• What the task asks: Repeat every record below exactly, but leave out any pictures.

• Materials provided:
"""

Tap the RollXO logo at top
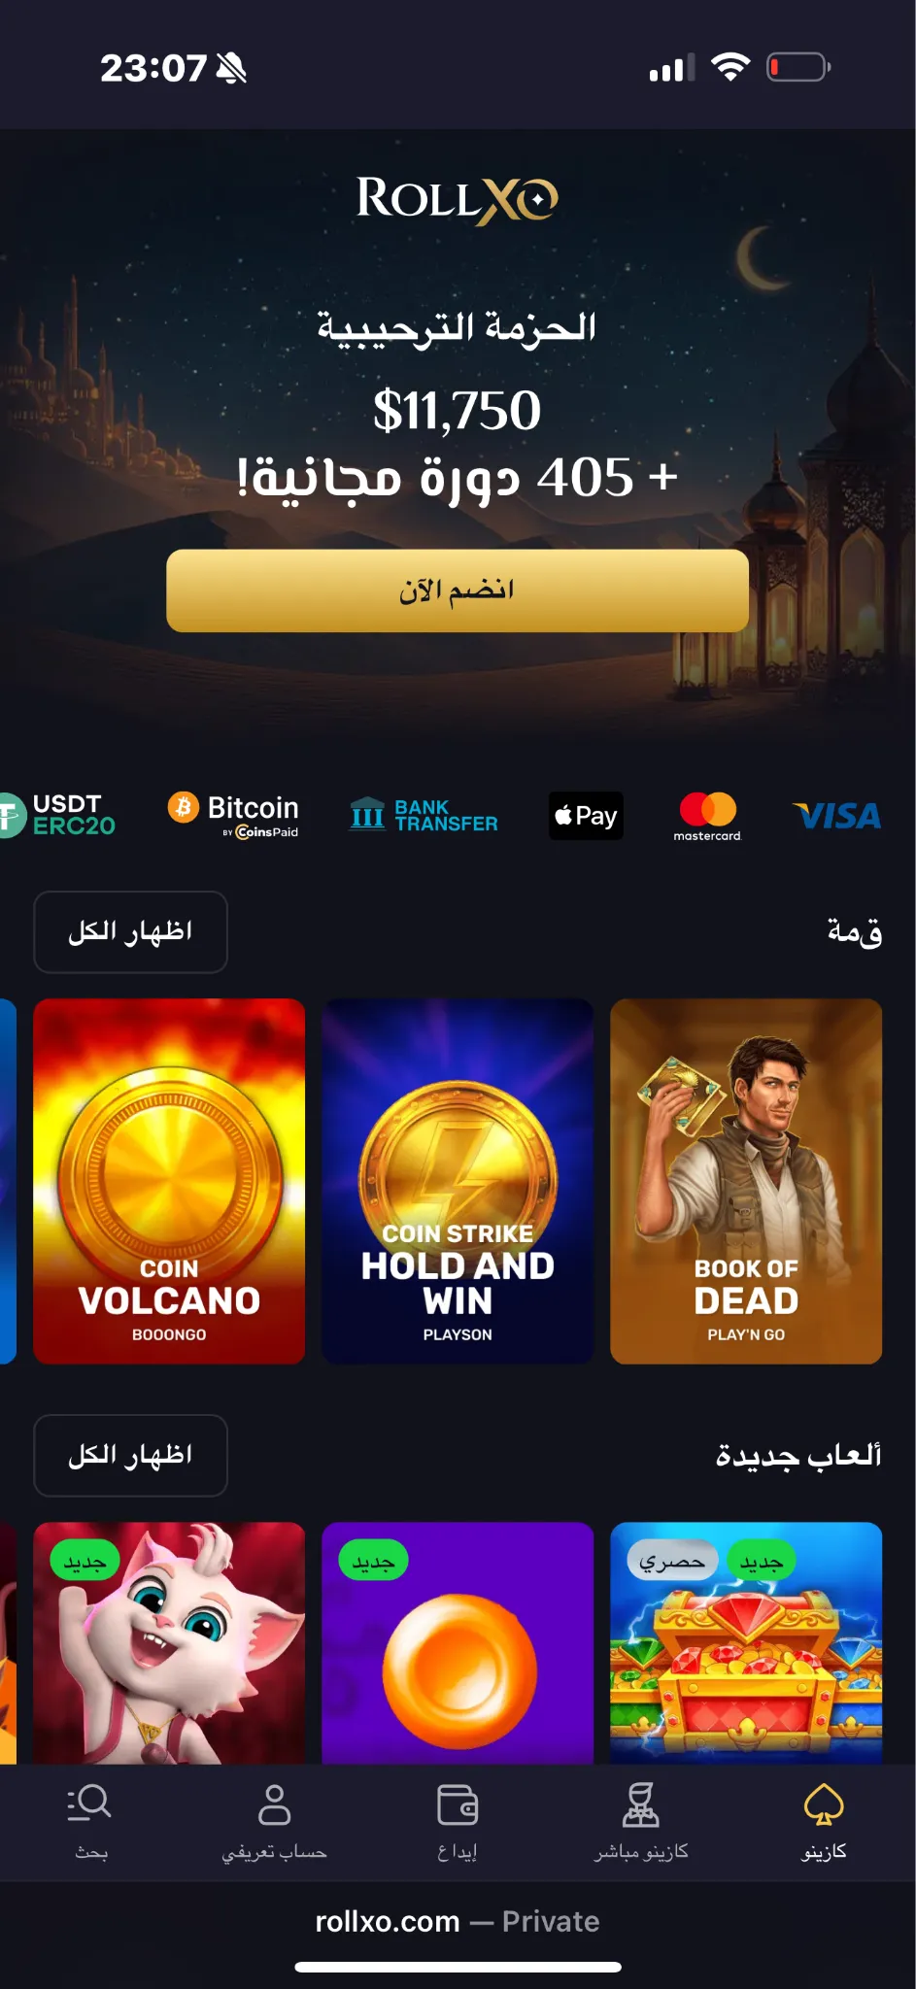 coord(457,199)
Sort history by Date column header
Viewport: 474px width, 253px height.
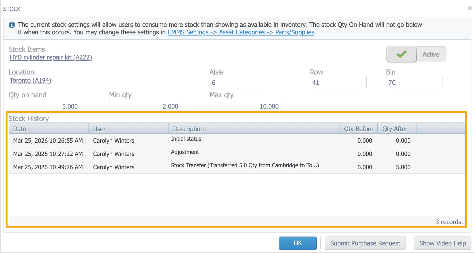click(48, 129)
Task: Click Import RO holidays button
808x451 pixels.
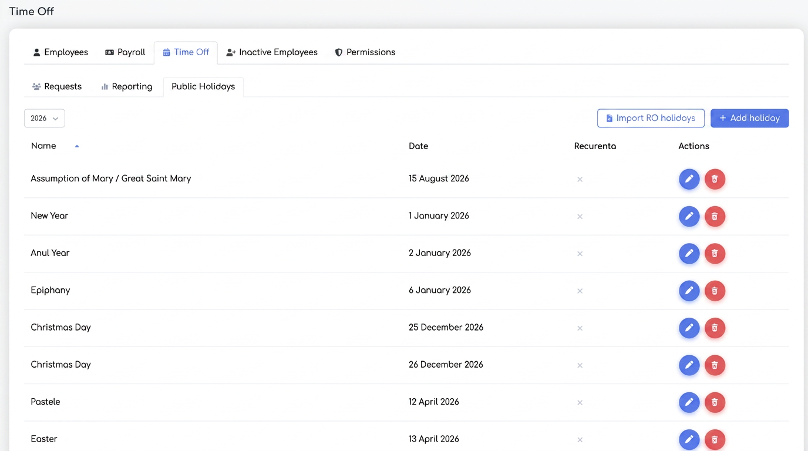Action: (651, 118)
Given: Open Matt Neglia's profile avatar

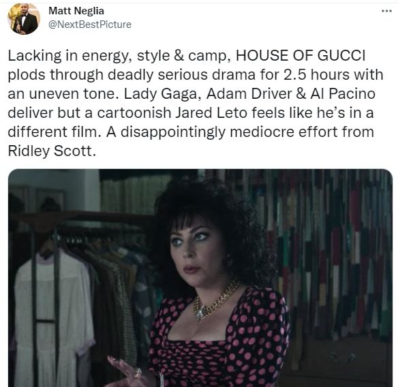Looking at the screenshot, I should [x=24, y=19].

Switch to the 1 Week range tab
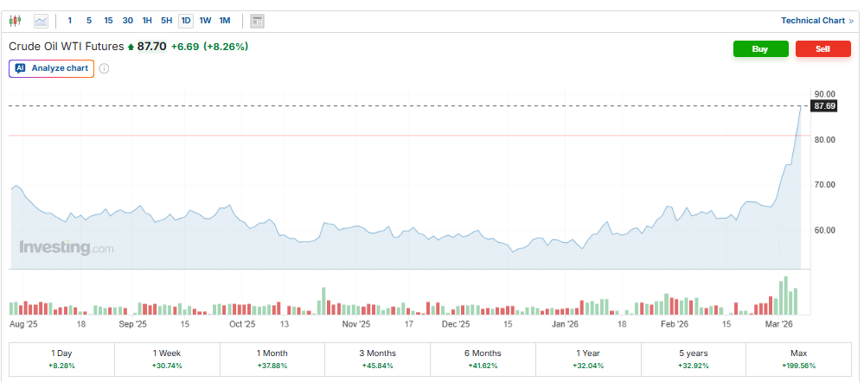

"""

• Task answer:
Tap the RollXO logo at top
 coord(457,199)
Sort history by Date column header
Viewport: 474px width, 253px height.
click(48, 129)
Task: Click Import RO holidays button
808x451 pixels.
Action: (651, 118)
Given: Open Matt Neglia's profile avatar

Looking at the screenshot, I should [x=24, y=19].

Switch to the 1 Week range tab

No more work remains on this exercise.